The Corporate Paralegal plays a pivotal role in supporting corporate governance, SEC compliance, and board administration by preparing meeting materials, drafting corporate resolutions, and maintaining documentation. This position requires a blend of onsite and remote work, emphasizing organizational skills, attention to detail, and proficiency in legal and corporate governance software.
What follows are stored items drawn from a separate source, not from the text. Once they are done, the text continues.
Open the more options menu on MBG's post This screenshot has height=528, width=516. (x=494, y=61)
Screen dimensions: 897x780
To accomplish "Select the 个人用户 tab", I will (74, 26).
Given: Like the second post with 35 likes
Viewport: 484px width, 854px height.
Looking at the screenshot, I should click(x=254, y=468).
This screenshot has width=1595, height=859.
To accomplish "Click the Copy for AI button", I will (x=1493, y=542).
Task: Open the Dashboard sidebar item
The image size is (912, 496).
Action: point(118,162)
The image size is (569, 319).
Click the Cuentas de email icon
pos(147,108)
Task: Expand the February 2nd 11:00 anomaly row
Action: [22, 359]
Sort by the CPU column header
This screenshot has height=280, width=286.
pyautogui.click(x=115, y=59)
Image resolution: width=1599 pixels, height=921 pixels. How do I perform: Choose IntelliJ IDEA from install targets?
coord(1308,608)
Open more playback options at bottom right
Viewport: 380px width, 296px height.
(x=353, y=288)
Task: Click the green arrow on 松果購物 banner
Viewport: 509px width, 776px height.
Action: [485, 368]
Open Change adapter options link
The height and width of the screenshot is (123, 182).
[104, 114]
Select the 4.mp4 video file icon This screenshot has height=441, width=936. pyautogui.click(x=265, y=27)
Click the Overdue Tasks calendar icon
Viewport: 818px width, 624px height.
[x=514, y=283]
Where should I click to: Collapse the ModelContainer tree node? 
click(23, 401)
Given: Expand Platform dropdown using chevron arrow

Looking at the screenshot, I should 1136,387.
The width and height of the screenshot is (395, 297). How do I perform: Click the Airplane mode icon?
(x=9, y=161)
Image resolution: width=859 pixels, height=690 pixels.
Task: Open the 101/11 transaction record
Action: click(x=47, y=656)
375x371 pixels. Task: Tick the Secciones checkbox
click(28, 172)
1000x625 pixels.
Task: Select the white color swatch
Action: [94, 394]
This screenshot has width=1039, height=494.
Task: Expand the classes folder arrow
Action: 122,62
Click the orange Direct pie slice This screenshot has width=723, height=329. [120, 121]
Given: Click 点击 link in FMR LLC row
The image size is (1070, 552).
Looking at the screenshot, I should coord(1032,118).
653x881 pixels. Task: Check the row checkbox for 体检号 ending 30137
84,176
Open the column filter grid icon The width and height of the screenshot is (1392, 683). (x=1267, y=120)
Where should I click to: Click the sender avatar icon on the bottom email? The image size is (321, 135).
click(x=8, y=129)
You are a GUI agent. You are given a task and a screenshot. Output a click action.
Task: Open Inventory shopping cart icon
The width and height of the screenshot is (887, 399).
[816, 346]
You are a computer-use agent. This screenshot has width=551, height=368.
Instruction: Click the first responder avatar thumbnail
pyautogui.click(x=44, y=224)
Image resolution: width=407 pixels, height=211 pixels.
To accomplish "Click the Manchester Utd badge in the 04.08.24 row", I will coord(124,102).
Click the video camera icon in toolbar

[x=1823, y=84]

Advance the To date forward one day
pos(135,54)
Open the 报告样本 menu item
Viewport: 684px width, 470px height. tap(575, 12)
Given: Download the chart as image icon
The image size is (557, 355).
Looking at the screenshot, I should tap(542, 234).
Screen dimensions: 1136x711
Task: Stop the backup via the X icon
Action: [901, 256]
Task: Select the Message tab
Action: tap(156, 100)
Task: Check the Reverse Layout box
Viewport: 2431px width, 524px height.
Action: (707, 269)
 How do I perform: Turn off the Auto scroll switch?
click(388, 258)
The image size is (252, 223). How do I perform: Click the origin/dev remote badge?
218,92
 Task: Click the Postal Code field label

With over ten years of experience in public company and securities law, the Corporate Paralegal ensures compliance with legal standards while facilitating key corporate transactions and policies.
This position has been segmented as Hybrid meaning there is a combination of three onsite days per week and the rest remote.
Responsibilities:
Coordinate preparation and distribution of shareholder, board and committee meeting materials utilizing Diligent, and generally support the organization of quarterly board meetings and annual shareholder meetings.
Prepare initial drafts of corporate resolutions, board minutes, unanimous written consents, secretary’s certificates and related transactional back-up materials and similar corporate governance items.
Assist with all SEC filings, including periodic reports (10K, 10Q and 8K), Proxy Statements, Section 16 reports (Forms 3, 4 and 5) utilizing Workiva and NYSE reporting obligations.
Assist with quarterly dividend payments including preparing related consents and notices and coordinating with Treasury and the transfer agent.
Assist with and manage documentation of corporate policies required by the SEC or NYSE, including maintaining Insider Trading Policy pre-clearance and restrictive period participant lists, and the process of ensuring that such polices are being followed and participant lists are updated.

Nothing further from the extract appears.